> Problem statement
Look for the word "Judge" in the records, and copy each line where it appears.

> Stored items
★ ★ ★ ★
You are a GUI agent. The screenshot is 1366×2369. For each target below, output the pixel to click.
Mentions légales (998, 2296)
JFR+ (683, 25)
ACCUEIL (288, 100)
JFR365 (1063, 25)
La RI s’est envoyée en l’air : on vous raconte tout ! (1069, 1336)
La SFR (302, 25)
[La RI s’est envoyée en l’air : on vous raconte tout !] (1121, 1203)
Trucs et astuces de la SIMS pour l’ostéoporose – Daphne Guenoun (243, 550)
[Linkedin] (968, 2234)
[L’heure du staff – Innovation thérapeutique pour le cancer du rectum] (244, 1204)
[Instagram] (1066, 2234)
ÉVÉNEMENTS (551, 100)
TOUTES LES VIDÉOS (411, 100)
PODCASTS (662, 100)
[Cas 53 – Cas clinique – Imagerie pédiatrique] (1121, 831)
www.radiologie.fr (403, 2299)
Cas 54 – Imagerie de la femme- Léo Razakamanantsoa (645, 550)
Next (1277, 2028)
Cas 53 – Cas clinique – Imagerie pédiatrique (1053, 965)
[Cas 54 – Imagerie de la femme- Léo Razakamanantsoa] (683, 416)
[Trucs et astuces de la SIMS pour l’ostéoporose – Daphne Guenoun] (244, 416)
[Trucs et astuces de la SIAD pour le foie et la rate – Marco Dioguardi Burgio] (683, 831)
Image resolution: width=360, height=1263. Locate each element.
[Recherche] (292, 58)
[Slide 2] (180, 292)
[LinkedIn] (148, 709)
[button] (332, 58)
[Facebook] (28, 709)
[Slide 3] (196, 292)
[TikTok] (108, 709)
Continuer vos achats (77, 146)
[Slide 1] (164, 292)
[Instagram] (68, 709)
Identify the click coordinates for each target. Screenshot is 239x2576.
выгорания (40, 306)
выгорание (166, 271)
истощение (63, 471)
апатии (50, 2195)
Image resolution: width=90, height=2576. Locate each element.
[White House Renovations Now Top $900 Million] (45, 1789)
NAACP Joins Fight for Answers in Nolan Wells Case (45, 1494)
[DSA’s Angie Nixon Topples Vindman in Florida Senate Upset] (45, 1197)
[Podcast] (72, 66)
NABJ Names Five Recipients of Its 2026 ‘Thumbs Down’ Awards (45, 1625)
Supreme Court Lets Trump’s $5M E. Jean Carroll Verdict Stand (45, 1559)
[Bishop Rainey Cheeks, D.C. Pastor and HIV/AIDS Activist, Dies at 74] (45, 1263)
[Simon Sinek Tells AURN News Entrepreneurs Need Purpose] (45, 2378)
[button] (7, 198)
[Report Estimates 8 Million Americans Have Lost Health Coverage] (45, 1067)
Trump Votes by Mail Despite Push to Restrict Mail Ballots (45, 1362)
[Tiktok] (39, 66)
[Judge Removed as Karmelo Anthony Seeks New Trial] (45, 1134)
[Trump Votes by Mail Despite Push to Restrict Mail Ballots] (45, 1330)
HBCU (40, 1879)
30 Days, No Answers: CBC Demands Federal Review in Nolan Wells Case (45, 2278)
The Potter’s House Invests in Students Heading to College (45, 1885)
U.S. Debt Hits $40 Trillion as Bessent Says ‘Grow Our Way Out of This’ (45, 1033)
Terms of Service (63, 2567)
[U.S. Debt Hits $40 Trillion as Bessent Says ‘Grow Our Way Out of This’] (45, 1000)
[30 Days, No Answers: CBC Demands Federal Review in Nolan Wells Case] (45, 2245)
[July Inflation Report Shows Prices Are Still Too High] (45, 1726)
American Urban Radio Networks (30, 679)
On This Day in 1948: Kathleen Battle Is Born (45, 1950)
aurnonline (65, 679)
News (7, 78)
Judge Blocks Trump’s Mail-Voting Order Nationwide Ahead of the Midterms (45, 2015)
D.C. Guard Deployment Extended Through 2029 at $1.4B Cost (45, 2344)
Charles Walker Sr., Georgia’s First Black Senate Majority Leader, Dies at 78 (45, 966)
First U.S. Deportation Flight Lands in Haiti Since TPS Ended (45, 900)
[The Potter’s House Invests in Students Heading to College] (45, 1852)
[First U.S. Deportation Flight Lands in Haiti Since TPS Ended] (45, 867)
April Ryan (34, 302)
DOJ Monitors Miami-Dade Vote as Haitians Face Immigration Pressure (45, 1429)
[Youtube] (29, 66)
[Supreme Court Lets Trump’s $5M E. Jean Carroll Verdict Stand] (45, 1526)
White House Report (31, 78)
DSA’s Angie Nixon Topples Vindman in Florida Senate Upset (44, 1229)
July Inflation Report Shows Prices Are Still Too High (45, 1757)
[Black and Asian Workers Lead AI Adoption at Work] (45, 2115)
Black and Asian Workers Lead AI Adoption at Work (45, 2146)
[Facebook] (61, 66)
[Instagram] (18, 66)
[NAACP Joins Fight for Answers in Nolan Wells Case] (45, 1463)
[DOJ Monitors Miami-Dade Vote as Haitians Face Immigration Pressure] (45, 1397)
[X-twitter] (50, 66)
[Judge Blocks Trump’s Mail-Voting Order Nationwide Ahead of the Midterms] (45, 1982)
★ ★ ★ ★
> Answer to this task
[Judge Removed as Karmelo Anthony Seeks New Trial] (45, 1134)
Judge Blocks Trump’s Mail-Voting Order Nationwide Ahead of the Midterms (45, 2015)
[Judge Blocks Trump’s Mail-Voting Order Nationwide Ahead of the Midterms] (45, 1982)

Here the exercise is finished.